[Registros para localizar elementos]
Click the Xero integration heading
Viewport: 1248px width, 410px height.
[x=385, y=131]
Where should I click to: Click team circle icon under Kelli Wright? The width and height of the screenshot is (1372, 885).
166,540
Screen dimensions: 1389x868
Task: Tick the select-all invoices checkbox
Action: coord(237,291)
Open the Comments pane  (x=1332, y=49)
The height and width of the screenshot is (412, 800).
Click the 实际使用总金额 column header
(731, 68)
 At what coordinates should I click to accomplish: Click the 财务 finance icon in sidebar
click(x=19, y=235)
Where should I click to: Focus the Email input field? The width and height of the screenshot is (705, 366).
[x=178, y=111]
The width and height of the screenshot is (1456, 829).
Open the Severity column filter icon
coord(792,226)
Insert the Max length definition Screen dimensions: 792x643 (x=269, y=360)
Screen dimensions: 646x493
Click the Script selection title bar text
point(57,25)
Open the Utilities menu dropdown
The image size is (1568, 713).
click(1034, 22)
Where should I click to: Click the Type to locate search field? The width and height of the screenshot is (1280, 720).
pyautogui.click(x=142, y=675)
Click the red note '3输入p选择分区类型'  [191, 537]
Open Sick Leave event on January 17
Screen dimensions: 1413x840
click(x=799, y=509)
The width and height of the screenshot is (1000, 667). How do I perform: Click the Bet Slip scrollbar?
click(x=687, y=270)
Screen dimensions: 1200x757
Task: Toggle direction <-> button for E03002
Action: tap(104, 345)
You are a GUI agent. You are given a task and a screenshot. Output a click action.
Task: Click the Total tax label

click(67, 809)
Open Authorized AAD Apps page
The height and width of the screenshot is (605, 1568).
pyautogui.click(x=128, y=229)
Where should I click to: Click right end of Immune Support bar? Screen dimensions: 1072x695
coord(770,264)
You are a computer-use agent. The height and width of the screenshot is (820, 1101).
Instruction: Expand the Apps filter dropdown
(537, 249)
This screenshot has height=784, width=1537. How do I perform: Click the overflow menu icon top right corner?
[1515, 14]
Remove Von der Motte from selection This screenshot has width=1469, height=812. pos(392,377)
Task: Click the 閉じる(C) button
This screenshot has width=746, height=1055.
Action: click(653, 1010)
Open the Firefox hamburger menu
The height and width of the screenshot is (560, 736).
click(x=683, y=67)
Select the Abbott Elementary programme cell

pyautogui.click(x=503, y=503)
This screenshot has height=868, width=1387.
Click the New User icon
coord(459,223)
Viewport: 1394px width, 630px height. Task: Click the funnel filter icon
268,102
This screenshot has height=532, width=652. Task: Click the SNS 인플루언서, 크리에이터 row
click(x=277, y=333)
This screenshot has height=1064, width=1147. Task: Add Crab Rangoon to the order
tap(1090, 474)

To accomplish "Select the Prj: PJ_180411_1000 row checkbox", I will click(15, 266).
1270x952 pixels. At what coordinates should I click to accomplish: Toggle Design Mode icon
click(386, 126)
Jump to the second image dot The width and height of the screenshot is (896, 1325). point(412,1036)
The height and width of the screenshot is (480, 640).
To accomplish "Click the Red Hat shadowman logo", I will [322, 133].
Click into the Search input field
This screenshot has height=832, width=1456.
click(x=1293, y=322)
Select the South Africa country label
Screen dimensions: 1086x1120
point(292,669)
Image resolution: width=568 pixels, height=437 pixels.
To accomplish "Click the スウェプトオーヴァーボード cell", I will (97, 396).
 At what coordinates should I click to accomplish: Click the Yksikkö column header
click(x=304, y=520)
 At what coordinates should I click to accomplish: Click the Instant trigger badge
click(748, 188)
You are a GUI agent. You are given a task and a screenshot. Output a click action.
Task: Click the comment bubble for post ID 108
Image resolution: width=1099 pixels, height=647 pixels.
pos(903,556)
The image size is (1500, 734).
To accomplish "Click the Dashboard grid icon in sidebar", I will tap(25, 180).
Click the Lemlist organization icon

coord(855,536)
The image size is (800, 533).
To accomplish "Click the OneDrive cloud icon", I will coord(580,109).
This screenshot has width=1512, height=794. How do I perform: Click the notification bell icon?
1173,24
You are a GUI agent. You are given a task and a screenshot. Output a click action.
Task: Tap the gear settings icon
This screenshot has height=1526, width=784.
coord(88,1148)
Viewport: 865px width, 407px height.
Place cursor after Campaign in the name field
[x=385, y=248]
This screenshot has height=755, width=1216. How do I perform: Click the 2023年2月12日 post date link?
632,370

▸ OBJETIVO:
Extrae todas las líneas del material anterior y reprodúcelas sin ningún cambio.

▸ SOLUCIÓN DEL PROBLEMA:
Click the Xero integration heading
Viewport: 1248px width, 410px height.
[x=385, y=131]
Where should I click to: Click team circle icon under Kelli Wright? The width and height of the screenshot is (1372, 885).
166,540
Screen dimensions: 1389x868
Task: Tick the select-all invoices checkbox
Action: coord(237,291)
Open the Comments pane  (x=1332, y=49)
The height and width of the screenshot is (412, 800).
Click the 实际使用总金额 column header
(731, 68)
 At what coordinates should I click to accomplish: Click the 财务 finance icon in sidebar
click(x=19, y=235)
Where should I click to: Focus the Email input field? The width and height of the screenshot is (705, 366).
[x=178, y=111]
The width and height of the screenshot is (1456, 829).
Open the Severity column filter icon
coord(792,226)
Insert the Max length definition Screen dimensions: 792x643 (x=269, y=360)
Screen dimensions: 646x493
Click the Script selection title bar text
point(57,25)
Open the Utilities menu dropdown
The image size is (1568, 713).
click(1034, 22)
Where should I click to: Click the Type to locate search field? The width and height of the screenshot is (1280, 720).
pyautogui.click(x=142, y=675)
Click the red note '3输入p选择分区类型'  [191, 537]
Open Sick Leave event on January 17
Screen dimensions: 1413x840
click(x=799, y=509)
The width and height of the screenshot is (1000, 667). How do I perform: Click the Bet Slip scrollbar?
click(x=687, y=270)
Screen dimensions: 1200x757
Task: Toggle direction <-> button for E03002
Action: tap(104, 345)
You are a GUI agent. You are given a task and a screenshot. Output a click action.
Task: Click the Total tax label

click(67, 809)
Open Authorized AAD Apps page
The height and width of the screenshot is (605, 1568).
pyautogui.click(x=128, y=229)
Where should I click to: Click right end of Immune Support bar? Screen dimensions: 1072x695
coord(770,264)
You are a computer-use agent. The height and width of the screenshot is (820, 1101).
Instruction: Expand the Apps filter dropdown
(537, 249)
This screenshot has height=784, width=1537. How do I perform: Click the overflow menu icon top right corner?
[1515, 14]
Remove Von der Motte from selection This screenshot has width=1469, height=812. pos(392,377)
Task: Click the 閉じる(C) button
This screenshot has width=746, height=1055.
Action: click(653, 1010)
Open the Firefox hamburger menu
The height and width of the screenshot is (560, 736).
click(x=683, y=67)
Select the Abbott Elementary programme cell

pyautogui.click(x=503, y=503)
This screenshot has height=868, width=1387.
Click the New User icon
coord(459,223)
Viewport: 1394px width, 630px height. Task: Click the funnel filter icon
268,102
This screenshot has height=532, width=652. Task: Click the SNS 인플루언서, 크리에이터 row
click(x=277, y=333)
This screenshot has height=1064, width=1147. Task: Add Crab Rangoon to the order
tap(1090, 474)

To accomplish "Select the Prj: PJ_180411_1000 row checkbox", I will click(15, 266).
1270x952 pixels. At what coordinates should I click to accomplish: Toggle Design Mode icon
click(386, 126)
Jump to the second image dot The width and height of the screenshot is (896, 1325). point(412,1036)
The height and width of the screenshot is (480, 640).
To accomplish "Click the Red Hat shadowman logo", I will [322, 133].
Click into the Search input field
This screenshot has height=832, width=1456.
click(x=1293, y=322)
Select the South Africa country label
Screen dimensions: 1086x1120
point(292,669)
Image resolution: width=568 pixels, height=437 pixels.
To accomplish "Click the スウェプトオーヴァーボード cell", I will (97, 396).
 At what coordinates should I click to accomplish: Click the Yksikkö column header
click(x=304, y=520)
 At what coordinates should I click to accomplish: Click the Instant trigger badge
click(748, 188)
You are a GUI agent. You are given a task and a screenshot. Output a click action.
Task: Click the comment bubble for post ID 108
Image resolution: width=1099 pixels, height=647 pixels.
pos(903,556)
The image size is (1500, 734).
To accomplish "Click the Dashboard grid icon in sidebar", I will tap(25, 180).
Click the Lemlist organization icon

coord(855,536)
The image size is (800, 533).
To accomplish "Click the OneDrive cloud icon", I will coord(580,109).
This screenshot has width=1512, height=794. How do I perform: Click the notification bell icon?
1173,24
You are a GUI agent. You are given a task and a screenshot. Output a click action.
Task: Tap the gear settings icon
This screenshot has height=1526, width=784.
coord(88,1148)
Viewport: 865px width, 407px height.
Place cursor after Campaign in the name field
[x=385, y=248]
This screenshot has height=755, width=1216. How do I perform: Click the 2023年2月12日 post date link?
632,370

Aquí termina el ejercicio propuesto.